Figure 3 illustrates some details of the driving mechanism used to operate the propulsion system. The hubless wheel 2 is mounted on the rim 8 and comprises an internal toothed gear 9, which is driven by a drive gear 31. A motor 41 drives the drive gear 31 through a small connecting gear 32. A plurality of guide gears 33, 34, 35, 36, 37 are mounted on the rim 8 as well and ensure that the internal toothed gear 9 of the hubless wheel 2 is held in position, whilst allowing it to rotate. The motor 41 can be any appropriate type of motor, and in the preferred embodiment, an electric motor is used. As an alternative to the internal toothed gear 9, the wheel may use a friction mounting and drive system.

The rotor 3 is driven by a separate motor 42 in this embodiment. This advantageously allows independent control of the driving and flying modes of operation. However, the propulsion system may also be driven by a single motor including appropriate gearing for simultaneously driving the wheel and the rotor. Figures 4 and 7 show an axle 44 that connects the wheel-driving motor 41 to a spur gear 45 that drives the connecting gear 32 and thus drives the drive gear 31. The rim 8 includes a support means 43 comprising a radially inward extension which connects to the chassis 71 of a vehicle and on which the rotor 3 and the drive gear 31 are supported. The rim 8 is made from a flexible plastics material such as polycarbonate and/or nylon 66, which thus advantageously acts as a shock absorber, absorbing impacts to the wheel and protecting the rotor. The vehicle, in toy form, is particularly adept at surviving crash landings at high speeds.

Figure 5 shows an embodiment of the propulsion system having a rim 51 which includes two support brackets 52 and 53. Each support bracket is connected to a pair of struts 54, 55 that connect the propulsion system to a suspension system. Thus instead of using the support means 43 to provide shock absorption, the system has an independent means of absorbing shocks. This embodiment allows more effective suspension for embodiments of the invention that have a larger mass. The rim is sealed in this embodiment, ensuring that dirt does not get into the internal tooth gear of the wheel.
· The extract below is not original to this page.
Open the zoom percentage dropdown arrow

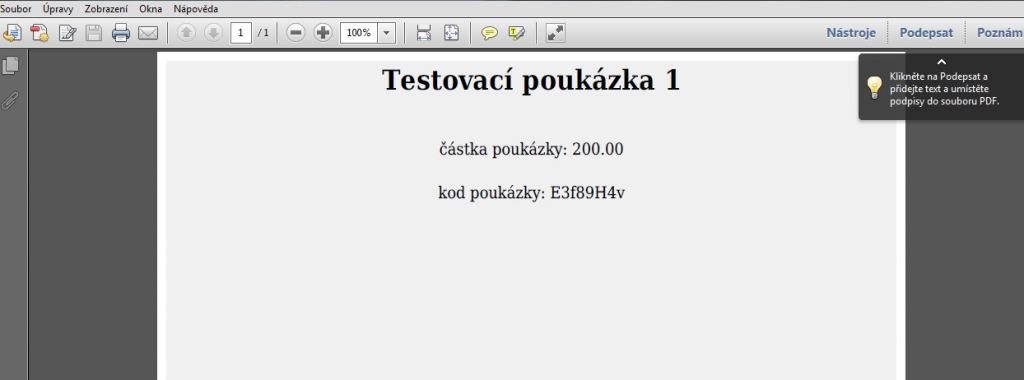point(387,33)
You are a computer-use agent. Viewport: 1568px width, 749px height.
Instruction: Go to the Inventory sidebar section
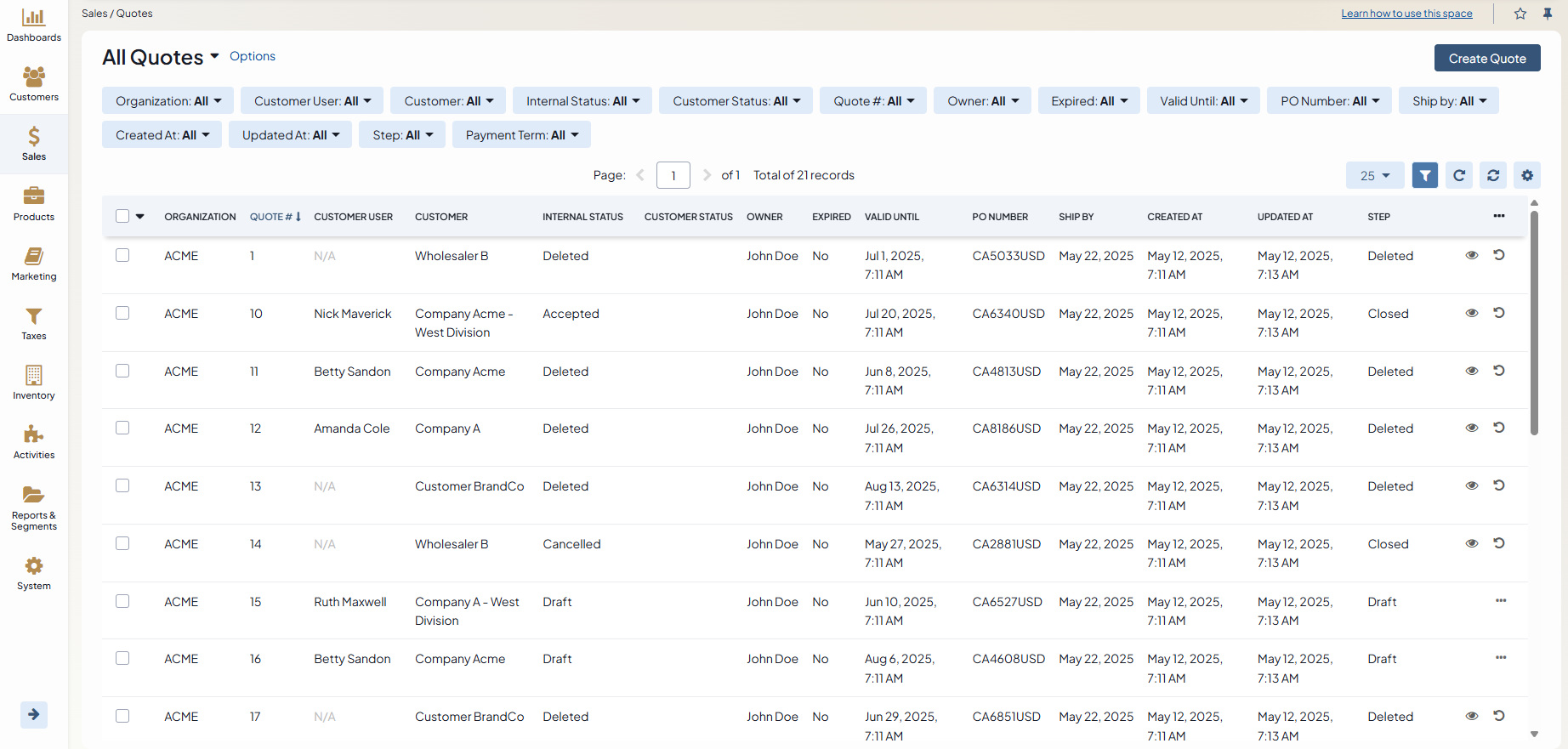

Figure 8 shows a vehicle embodying the invention including a chassis 71 and as shown from the underside in Figure 9, the vehicle has a steering mechanism including a servo 90 which actuates first and second linkage arms 91 , 92 to steer the front propulsion units 83 and 84 respectively. The linkage arms are made from resilient material and are curved to allow flexing, thus avoiding the need for a servo saver spring. In this embodiment of the vehicle, the rear wheels 81 , 82 are driven via the axle 44 and provide thrust via their rotors. The front propulsion systems 83, 84 on the other hand simply provide steering and thrust when needed and do not provide any driving force along the ground.

The vehicle has several different modes of operation. Firstly, it can be simply driven along the ground. In this mode, the rear wheels 81 , 82 are driven by the axle 44 and the motors that power the rotors remain inactive. In a second mode, the vehicle can be driven along the ground and the rotors operated simultaneously allowing moving take-off and landing manoeuvres to be executed. By selecting the direction of rotation of the rotors, the thrust may be in an upward or downward direction relative to the vehicle. When the thrust acts to urge the vehicle in a downward direction, the rotor thrust can be used in combination with driving of the wheels to allow the vehicle to drive up very steep, even vertical surfaces, or even to drive upside down along a surface.